1. Field of the Invention
The present invention relates to an interference canceller and, more particularly, to a cross polarization interference canceller.
In a digital radio transmission system for transmitting independent dual data by using cross polarizations, such as vertical (V) and horizontal (H) polarizations, of the same channel, an XPIC (cross polarization interference canceller) utilizing a transversal-type filter is generally used as a means for compensating XPD (cross polarization discrimination), which deteriorates in the transmission path or circuit elements.
The XPIC of the present invention compensates for cross polarization interference and does itself cause deterioration of XPD.
2. Description of the Related Art
FIG. 1 is an example of a transversal-type equalizer of the prior art. In FIG. 1, an analog type transversal equalizer used in a multi-level QAM system is illustrated. An intersymbol interference element for the main signal (not illustrated) of channels I and Q of the horizontal polarization is obtained at the output terminal O, and the initial waveform, not including interference distortion, can be recovered by removing the intersymbol interference element from the main signal.
As shown in FIG. 1, the transversal equalizer of the prior art provides, for the channel I, cascade-connected delay lines 21-1 through 21-6 having a delay time, and constant multipliers 22-1 through 22-7 connected before or after the delay lines. Also provided, for the channel Q, are delay lines 23-1 through 23-6 and constant multipliers 24-1 through 24-7.
The constant multipliers 22-1 through 22-7 and 24-1 through 24-7 respectively receive constant factors C.sub.-3 through C.sub.3 and D.sub.-3 through D.sub.3 from a control circuit 25 and output tap outputs for equalization to an adder 26. The adder 26 analogously adds the tap outputs and outputs the result to the output terminal O.
Generally, the practical constant multiplier may be formed as a variable attenuator having a phase inverting function with a dynamic range of about 40-60 dB. It is given the phase information depending on positive or negative control voltage. The practical constant multiplier is also given the attenuating information by an absolute value of the control voltage of the control circuit 25.

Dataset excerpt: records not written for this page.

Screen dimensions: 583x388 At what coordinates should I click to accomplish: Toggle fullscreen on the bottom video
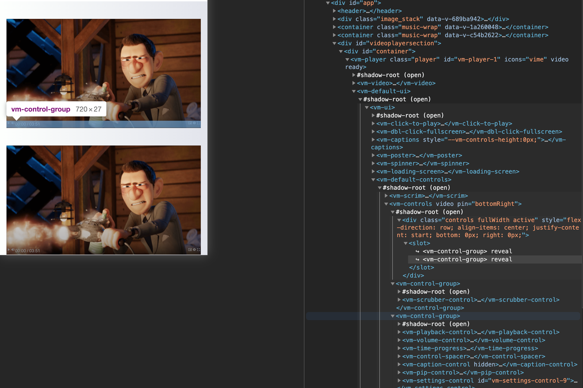coord(199,250)
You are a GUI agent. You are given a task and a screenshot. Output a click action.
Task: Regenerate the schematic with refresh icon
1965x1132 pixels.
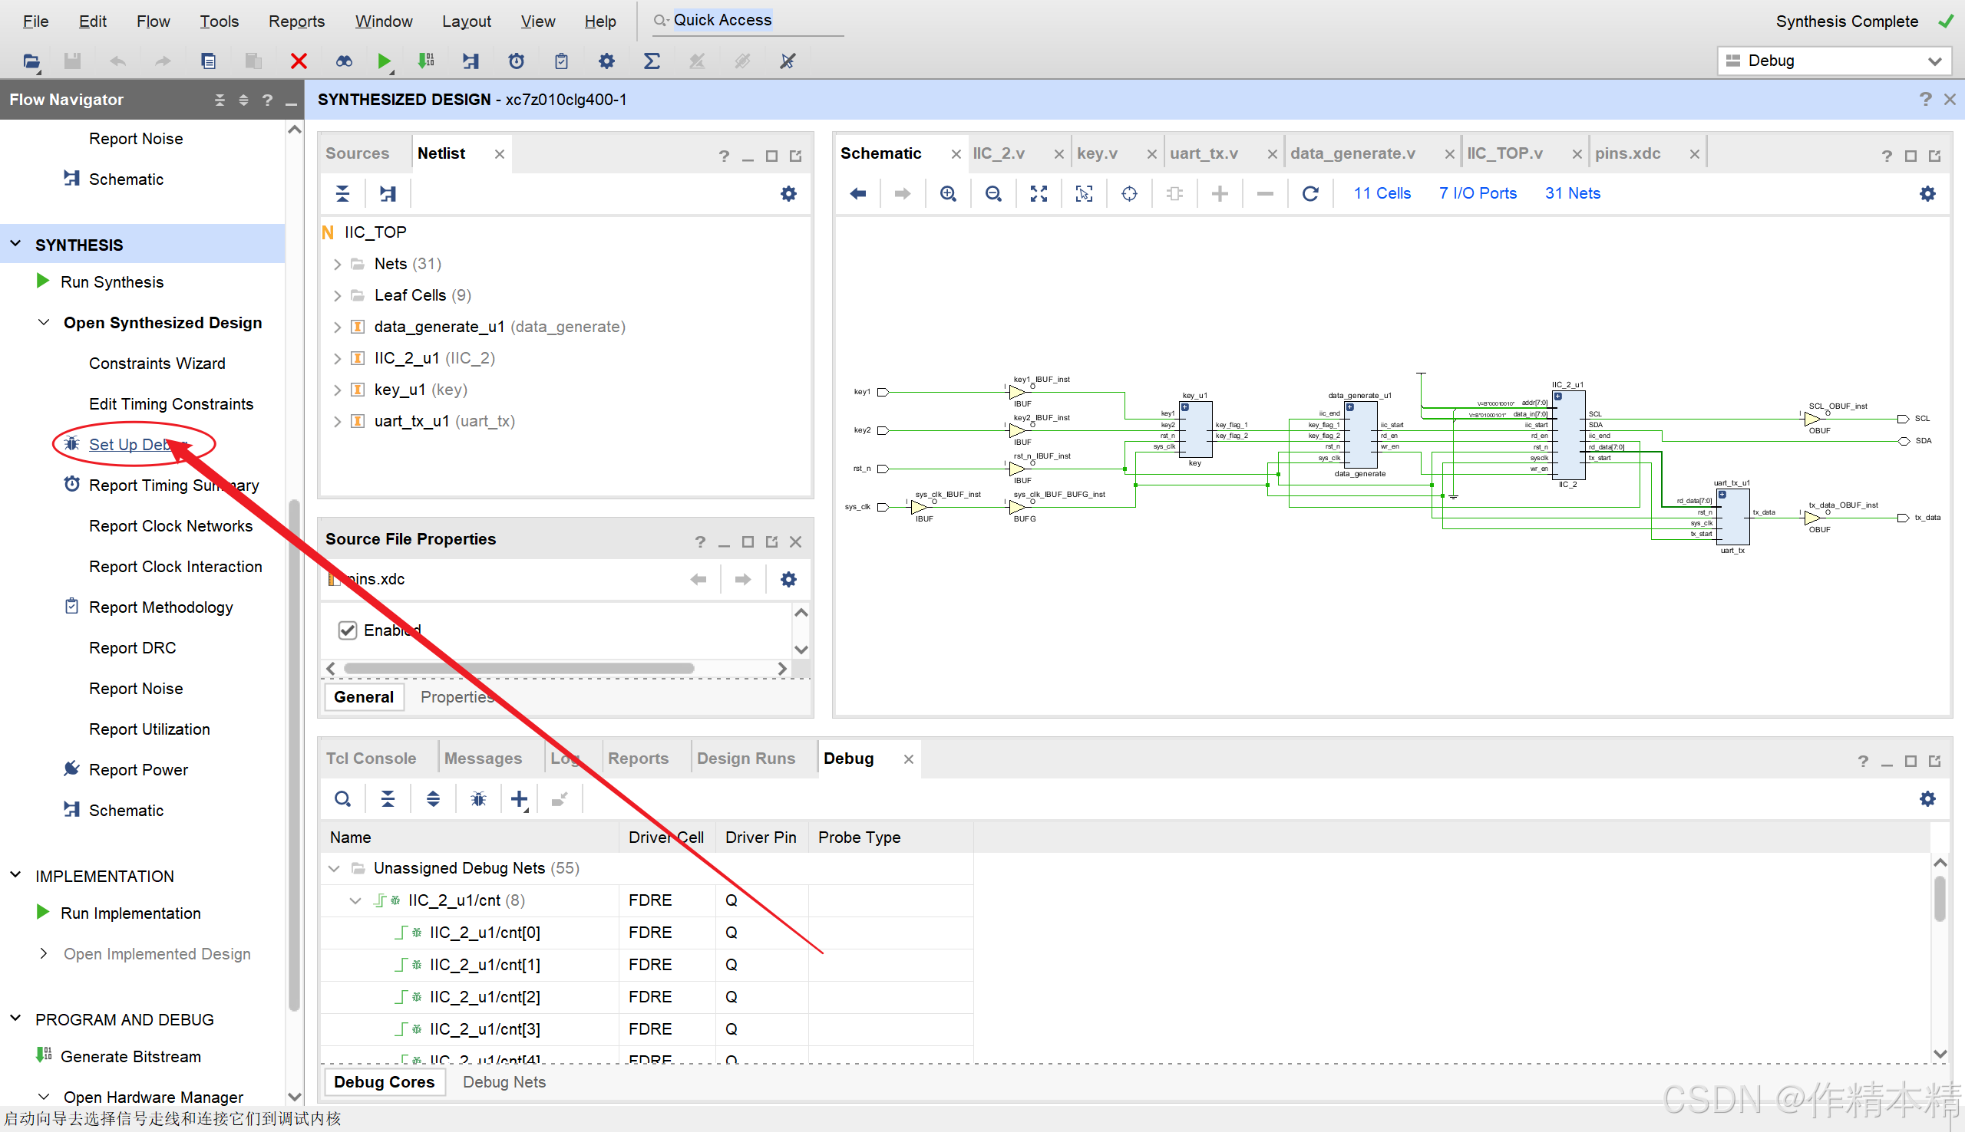pos(1310,194)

Each constant multiplier obtains the necessary tap output by receiving a constant of tap from the control circuit 25, but also outputs a constant residual deterioration element even if the main signal is not deteriorated. Since the individual residual deterioration elements from each constant multiplier are combined in the adder 26, the resulting total residual deterioration element is so large that it cannot be neglected. Particularly when a passing delay time difference of fading to be equalized becomes large, since a number of constant multipliers increases and the constant multipliers are required for both channels I and Q in the QAM, the total residual deterioration element becomes significant due to the number of constant multipliers in use. Therefore, a problem arises in that the main signal receives, even when the signal is not deteriorated, more intensified fixed deterioration from the transversal-type equalizer within the cross polarization interference canceller.
For instance, if it is supposed that a constant multiplier has a dynamic range of 50 dB, a transversal type equalizer of 5 taps provides a D/U (desired/undesired) ratio of 40 dB. However, an equalizer of 7 taps provides a D/U ratio of 39 dB, and an equalizer of 9 taps provides a D/U ratio of 38 dB. Quite clearly, as the number of taps increases, the D/U ratio deteriorates.